No meio da floresta, um lenhador
muito pobre, de nome Ravi, leu o proclama e pensava, sentado em um tronco de
árvore, sobre como seria bom se ele soubesse o significado daquele sonho, pois
um saco de moedas de ouro o redimiria de sua miséria. Quando assim pensava,
pousou um belo e pequeno pássaro colorido próximo dele, no tronco, e lhe falou:
“- O que o entristece, Ravi?
Gostaria de saber o significado deste sonho do rei? ”
Ravi se assustou:
Ravi se assustou:
“- O quê? Um pássaro que fala! ”
“- Não só falo, como também sei o
significado deste sonho, e posso te contar, com a condição de que você volte
aqui e dívida este saco de ouro comigo. Combinado? ”
Bem, pensou Ravi, meio saco de
moedas de ouro é sempre melhor do que nenhum saco de moedas de ouro; assim, ele
concordou com a condição do pássaro, e este prosseguiu:
“- O sonho do rei significa que o
ar do reino está impregnado de traição; que ele se acautele para que não seja traído!
”
Assim, Ravi foi e se apresentou
ao rei, que, muito grato pela explicação, que coincidia exatamente com o que
ele já intuía estar acontecendo, deu-lhe de imediato o saco de moedas de ouro.

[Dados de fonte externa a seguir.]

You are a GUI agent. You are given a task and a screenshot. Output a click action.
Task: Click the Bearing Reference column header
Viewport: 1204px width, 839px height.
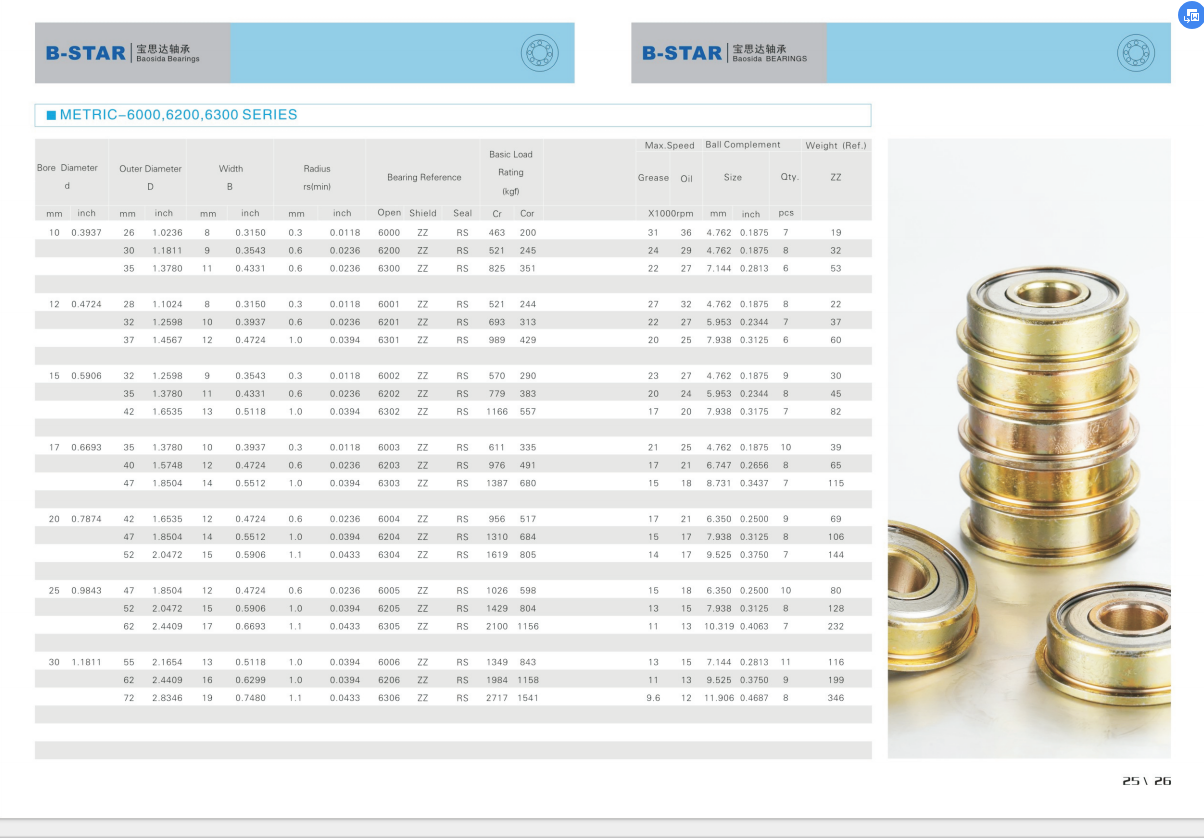pyautogui.click(x=424, y=177)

Porém, no caminho de casa, Ravi começou a pensar:
“-Minha miséria é tamanha que
necessitava de todo este saco de ouro para me redimir dela, e não apenas
metade. Também, para que um passarinho necessita de moedas de ouro, cada uma
delas quase do seu tamanho? Que miserável explorador! O que vai fazer com isso?
“
Assim pensando, resolve tomar
outro caminho para casa, evitando o ponto de encontro com o pássaro e guardando
todo o ouro para si. Com as moedas, pôde construir uma casa bem melhor e mais
confortável do que sua choupana, e ali viver com relativo conforto.

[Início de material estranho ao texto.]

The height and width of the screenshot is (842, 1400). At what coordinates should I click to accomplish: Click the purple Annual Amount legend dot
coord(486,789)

Um dia, porém, passado algum
tempo, o rei tem outro sonho: sentado em seu trono, ao olhar para cima, viu que
havia um punhal pendente do teto, prestes a cair sobre sua cabeça. Assustado,
acorda e chama seus guardas:
“- Não chamem ninguém; vão
diretamente à casa daquele lenhador, Ravi, e o tragam aqui. Só ele entende de
sonhos, neste reino. Diga-lhe que lhe darei dois sacos de moedas de ouro como
recompensa.
Qual não foi a surpresa de Ravi
ao ver a guarda real em sua porta; tentou se esquivar do convite, mas foi
informado pela mesma que a recusa a um convite do rei era punida com a morte.
Assim, pediu que lhe contassem o sonho e lhe dessem um dia para pensar; no dia
seguinte, estaria com o rei. Quando os guardas se retiraram, porém, entrou em
desespero: como faria para salvar a sua vida?
Sua única saída foi voltar à
floresta e sentar-se naquele tronco, pondo-se a lamentar. Em breve, o pássaro
veio:
“- O que houve, Ravi? O rei teve
um novo sonho?
“- Sim… Se puder me ajudar,
comprometo-me a, seja lá o que for que eu receba, dividir contigo, com certeza!
”
– Então, o pássaro, aceitando a proposta, falou:
– Então, o pássaro, aceitando a proposta, falou:
“- O sonho do rei indica que o ar
do reino está impregnado de violência; vai e diz a ele para que se acautele
para não ser vítima de nenhum ato violento! ”
Ao falar do significado do sonho
ao rei, este, mais radiante que nunca, entregou a Ravi, os dois sacos de ouro.
No caminho de volta para casa, porém, Ravi pôs-se a pensar:
“- Como esse passarinho é desleal
e aproveitador! Usa minha dor e aflição para enriquecer às minhas custas! É um
vil e ordinário! Já terá sua recompensa em uma bela pedrada! ”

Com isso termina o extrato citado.